I was grumpy. A four-day head cold will do that to you. Mind you, this was an improved version of me. Two days earlier, saw me reduced to a gibbering idiot, staring owl eyed at the wall.

The situation in the train station did not seem very promising. The place appeared to be cast in cold, grey stone. The design of the place seemed functional, but only just so. Only one or two shops were open, one a bar and the other a mobile phone shop of some sort. The coloured signs of the shops seemed almost reluctant in the way they shone, barely adequate in piercing the gloom of the place. The Babe (TB) went to the phone shop to try to get some directions to our hostel. After a protracted discussion, it emerged that we had to take a bus from some bus stop.

We emerged from the Ljubljana station into a cold drizzle. TB stopped a passer-by who amazingly, did speak English. We were given directions to a bus stop around the corner, where a mystical bus would take us somewhere near the hostel where we were supposed to be staying. The walk to the afore-mentioned bus stop did nothing much to change my mood, the buildings looked stark and military. I started to wonder if I had somehow made a mistake in wanting to visit there.

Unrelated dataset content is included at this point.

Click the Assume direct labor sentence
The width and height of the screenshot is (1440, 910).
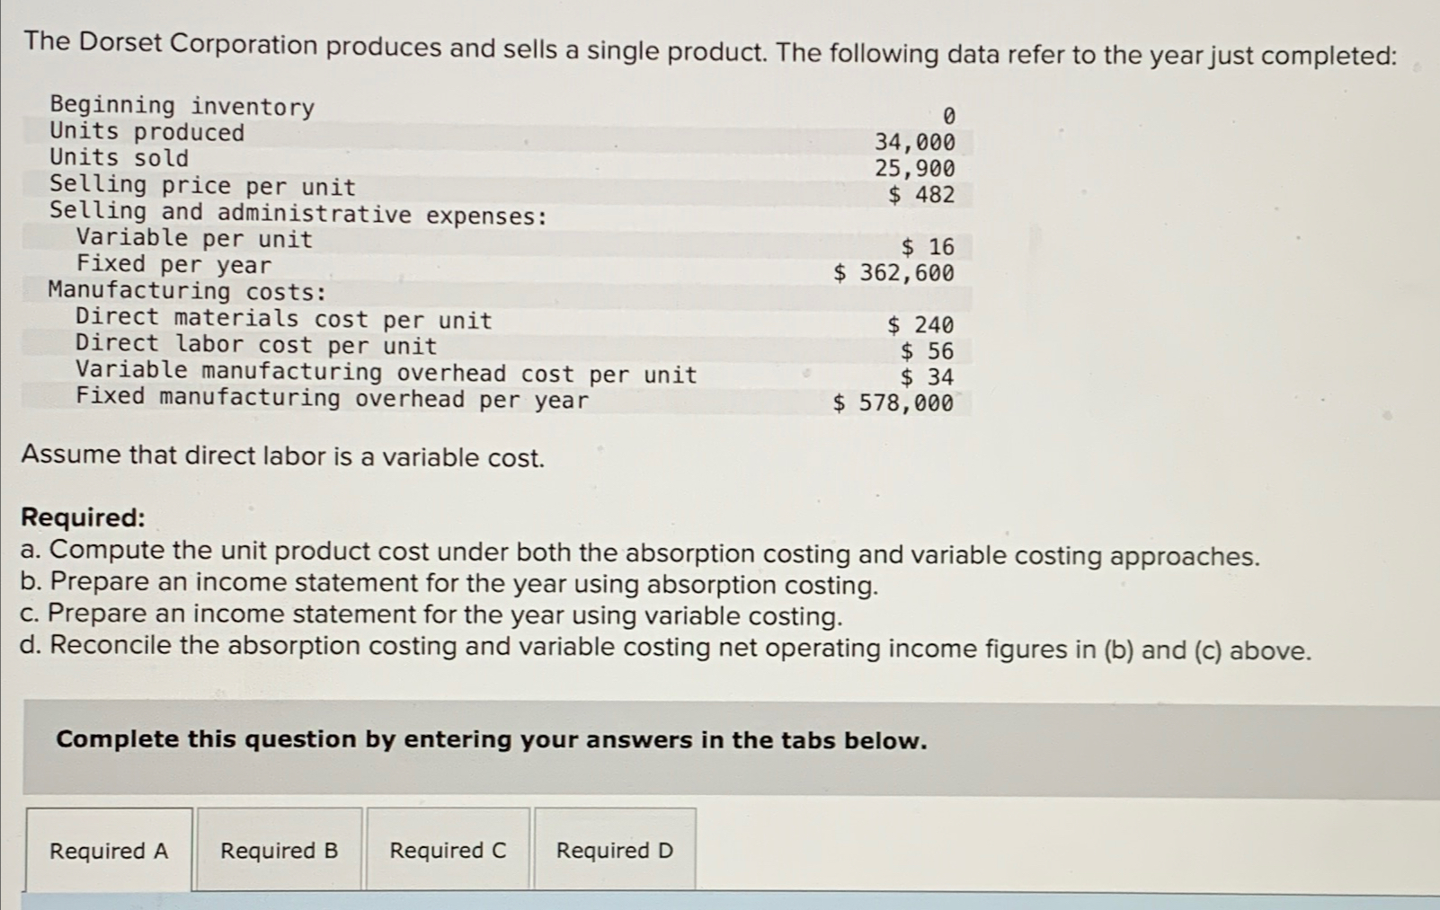[281, 457]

On the way, TB stopped another passer-by who confirmed what bus we should take. The contrast in things seemed quite odd. The buildings seemed cold and pedestrian, but the people seemed warm. After a fair amount of rigmarole, it emerged that we had to take a certain bus number 14 to a certain obscure road. The first bus that appeared came with a grumpy bus driver who did not speak a word of English and was more interested in driving off than saying very much. Fortunately, TB yelled at him to stop and we got off the bus. Amazingly, the same woman who told us about the bus appeared again at the bus stop and told us that that was indeed the correct bus. She explained that bus drivers in Ljubljana are usually unable to speak English. Asking for a pen, she proceeded to give us a list of roads to ask the bus driver about. With her help we were able to fumble our way through the journey of the next number 14 that arrived. Ljubljana seemed to be a different animal from what its gruff, military surroundings portrayed initially.

Upon arriving at what seemed to be the right bus stop, we were left staring in the dark at a somewhat distant highway road that dipped underground. With this somewhat ominous spectre, we somehow managed to stagger our way into a side road, which when we got to the end, turned out to be the very road where the hostel was located. We had help from a woman who walked out of the street and confirmed that this was where the hostel was located. Another odd pairing of cold and warmth.

The hostel itself turned out to be a cheery sort of place in bright colours. It screamed “student budget” in every way, and was practically an Ikea budget showroom. Upon checking in, we found that we were upgraded from a 4-bed room to a 2-bed room, a very nice touch, the only alarming thing being that the ceiling in one corner had a huge piece of paint that looked like it was about to fall off at any moment. It was very livable, once you got past the fact that nearly everything seemed to come from Ikea.